5.4Vermogen naar kenmerken van huishoudens

Meer vermogen op hogere leeftijd

De levensfase van een huishouden is sterk bepalend voor de omvang van het vermogen. Jonge huishoudens met een hoofdkostwinner tot 25 jaar hebben nauwelijks vermogen. Dat wordt pas opgebouwd in de loop der jaren. De hoogste vermogens zijn dan ook te vinden bij de 65‑plussers. Ze bezitten vaak een eigen woning waar nauwelijks of geen hypotheekschuld meer op rust. Begin 2022 bedroeg het doorsnee vermogen van 65‑plushuishoudens 246 duizend euro. Van deze groep had 61 procent een vermogen van meer dan een ton en 24 procent had meer dan een half miljoen. Een negatief vermogen kwam bij 3 procent van de 65‑plussers voor. Bij jongeren tot 25 jaar was dat 45 procent.

5.4.1 Vermogen naar leeftijd hoofdkostwinner, 1 januari 2022*
Negatief 0 tot 100 000 euro 100 000 tot 500 000 euro 500 000 euro en meer
Tot 25 jaar 162,5 183,2 14 2
25 tot 45 jaar 501,1 897,7 912,1 150,8
45 tot 65 jaar 257 794,1 1267,5 607,2
65 jaar en ouder 68,3 823,3 853 543,7

Laagste vermogen bij eenoudergezinnen en bijstandsontvangers

Alleenstaanden hebben duidelijk minder vermogen dan meerpersoonshuishoudens; 18 duizend versus 218 duizend euro in 2022. Eenoudergezinnen waren het minst vermogend: in doorsnee 16 duizend euro. Paren zonder kinderen waren het meest vermogend. Met 252 duizend euro was hun doorsnee vermogen 14 duizend euro hoger dan dat van paren met kinderen (zie StatLine).

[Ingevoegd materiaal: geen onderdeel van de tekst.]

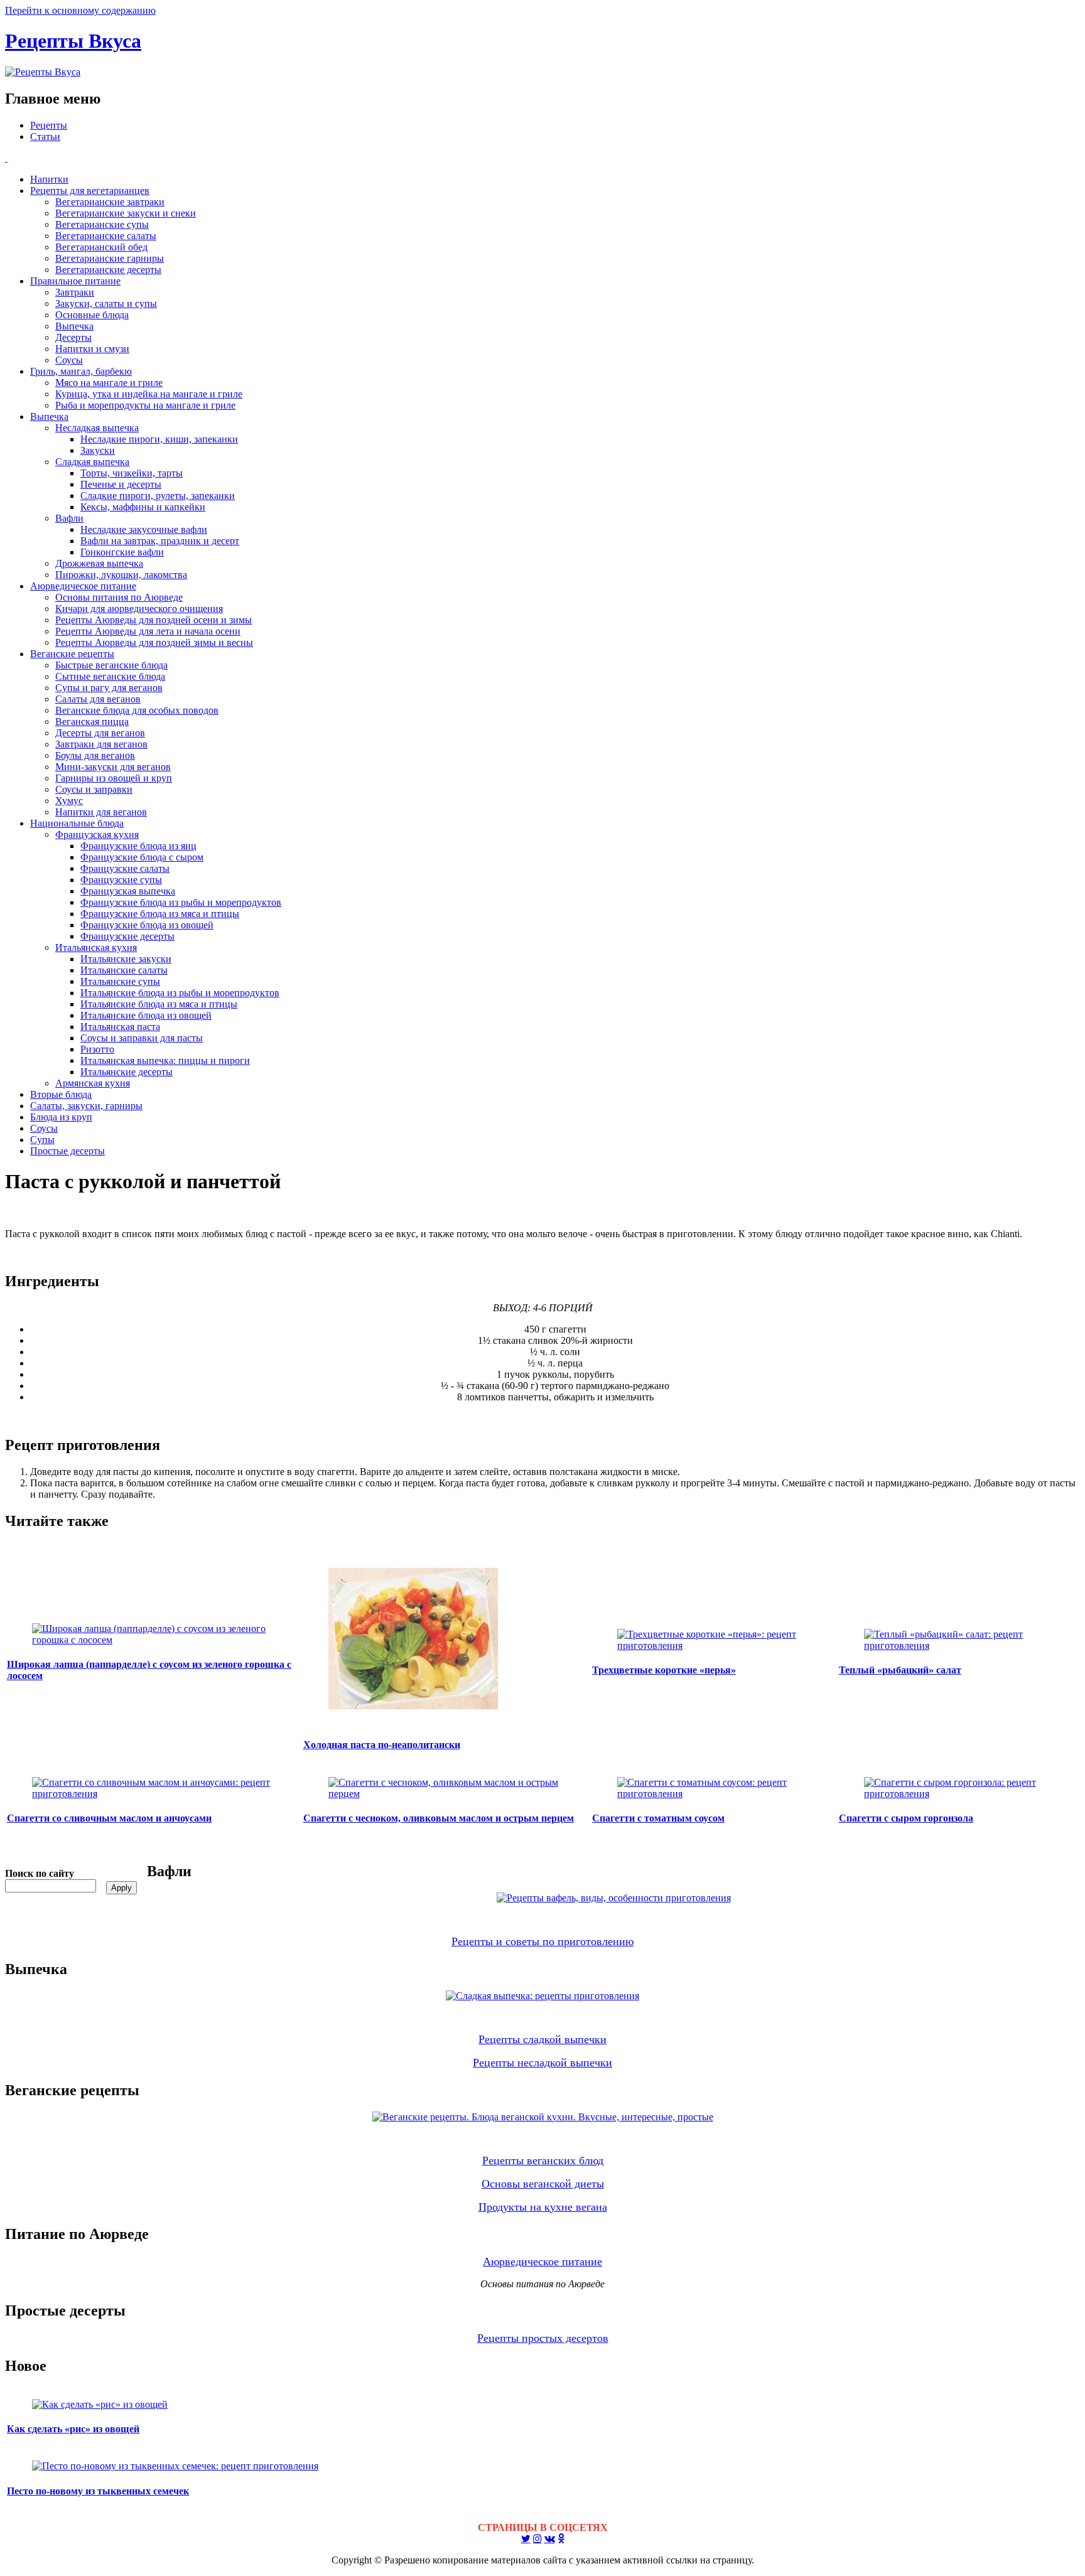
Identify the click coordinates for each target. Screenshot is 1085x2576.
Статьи (45, 136)
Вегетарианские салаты (105, 235)
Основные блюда (92, 314)
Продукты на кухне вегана (542, 2207)
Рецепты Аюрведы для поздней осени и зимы (153, 619)
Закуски (97, 450)
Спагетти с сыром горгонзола (906, 1818)
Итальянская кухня (96, 947)
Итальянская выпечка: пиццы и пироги (165, 1060)
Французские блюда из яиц (138, 845)
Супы (42, 1139)
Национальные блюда (77, 823)
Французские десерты (127, 936)
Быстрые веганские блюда (111, 665)
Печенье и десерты (120, 484)
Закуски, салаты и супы (106, 303)
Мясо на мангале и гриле (109, 382)
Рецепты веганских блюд (542, 2160)
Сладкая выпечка (92, 461)
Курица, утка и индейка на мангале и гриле (148, 394)
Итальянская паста (120, 1026)
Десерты (73, 337)
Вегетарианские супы (102, 224)
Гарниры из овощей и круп (113, 778)
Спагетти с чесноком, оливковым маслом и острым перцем (438, 1818)
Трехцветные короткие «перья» (664, 1670)
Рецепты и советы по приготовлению (542, 1941)
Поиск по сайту (39, 1873)
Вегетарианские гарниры (109, 258)
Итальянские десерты (126, 1071)
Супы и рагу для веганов (109, 687)
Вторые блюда (61, 1094)
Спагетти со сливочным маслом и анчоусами (109, 1818)
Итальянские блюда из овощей (146, 1015)
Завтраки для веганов (101, 744)
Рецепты (48, 125)
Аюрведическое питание (83, 586)
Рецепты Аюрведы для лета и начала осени (147, 631)
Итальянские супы (120, 981)
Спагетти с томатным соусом (658, 1818)
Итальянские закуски (125, 958)
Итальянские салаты (124, 970)
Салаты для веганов (98, 699)
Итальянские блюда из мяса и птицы (158, 1004)
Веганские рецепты (72, 653)
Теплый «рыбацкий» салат (900, 1670)
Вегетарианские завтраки (110, 201)
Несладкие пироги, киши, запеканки (159, 439)
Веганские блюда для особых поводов (137, 710)
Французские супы (121, 879)
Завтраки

Huishoudens met voornamelijk inkomen als zelfstandige hadden met 306 duizend euro meer vermogen dan werknemershuishoudens en uitkeringsontvangers. Werknemershuishoudens kwamen in doorsnee uit op 125 duizend vermogen. Huishoudens met voornamelijk inkomen uit pensioen zijn eveneens relatief vermogend (251 duizend euro), terwijl huishoudens in de bijstand nauwelijks vermogen hebben (600 euro).

Hoogste inkomensgroep bezit een derde van het totale vermogen

Het doorsnee vermogen loopt op met het stijgen van het inkomen: van duizend euro in de eerste inkomensgroep naar 498 duizend euro in de tiende en hoogste inkomensgroep. Van het totale vermogen van Nederlandse huishoudens was 4 procent in handen van de laagste inkomensgroep, terwijl de hoogste inkomensgroep over 33 procent beschikte.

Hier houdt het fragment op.